It's like a religion," Steve Weir, consultant with Teraspeed Consulting Group said. "There are fundamentalists and devoted followers in different camps." Weir, a widely acclaimed signal integrity icon, is referring to design strategies for the power distribution network (PDN).
Just like religion, some principles concerning the PDN are widely agreed upon and some are mired in controversy. What everyone agrees on is the role of the PDN: to distribute the power and ground with an acceptable level of rail noise, typically less than 5%, for core logic switching, I/O switching and internal signal layer transition switching.
This translates into keeping the impedance of the PDN, as seen by the chip, below a target value. With core voltages approaching 1V and currents of 10 A or more, the impedance of the PDN must often be below 5 mΩ, up to the hundreds of MHz frequency range. At 100 MHz, this means keeping the loop inductance of the PDN below 10 pH. This is why, says Weir, "The three most important features in the PDN are inductance, inductance and inductance, and enough capacitance is needed to take care of low frequencies."
It is agreed that the way to design the PDN is to start with the right voltage regulator module (VRM).

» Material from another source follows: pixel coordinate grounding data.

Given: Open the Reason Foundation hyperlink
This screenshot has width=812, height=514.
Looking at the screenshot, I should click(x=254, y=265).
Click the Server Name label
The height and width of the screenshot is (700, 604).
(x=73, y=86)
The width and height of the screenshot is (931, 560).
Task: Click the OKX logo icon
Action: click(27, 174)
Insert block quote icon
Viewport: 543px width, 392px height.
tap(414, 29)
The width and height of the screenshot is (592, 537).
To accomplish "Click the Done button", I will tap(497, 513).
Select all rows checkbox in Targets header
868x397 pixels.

This will establish a low impedance from DC to some low frequency range, often as low as 2 kHz. Above this frequency the bypass capacitor network takes over. At 2 kHz 5 mΩ requires over 10,000F, often more than a VRM can support.
At the high frequency end, the package or circuit board resonance affects limit PDN performance. Most agree that designing the PDN over this range of a few kHz to hundreds of MHz is about using capacitors and proper board design to provide low impedance. The religious fervor is over the best way of selecting the capacitors and placing them on the board.
If you are looking for answers to these and other questions, one of the best resources is the Web site of X2Y (X2Y.com), a new type of ultra-low inductance capacitor technology. There you can find many of Weir's papers as well as dozens of others on capacitor performance and PDN design principles.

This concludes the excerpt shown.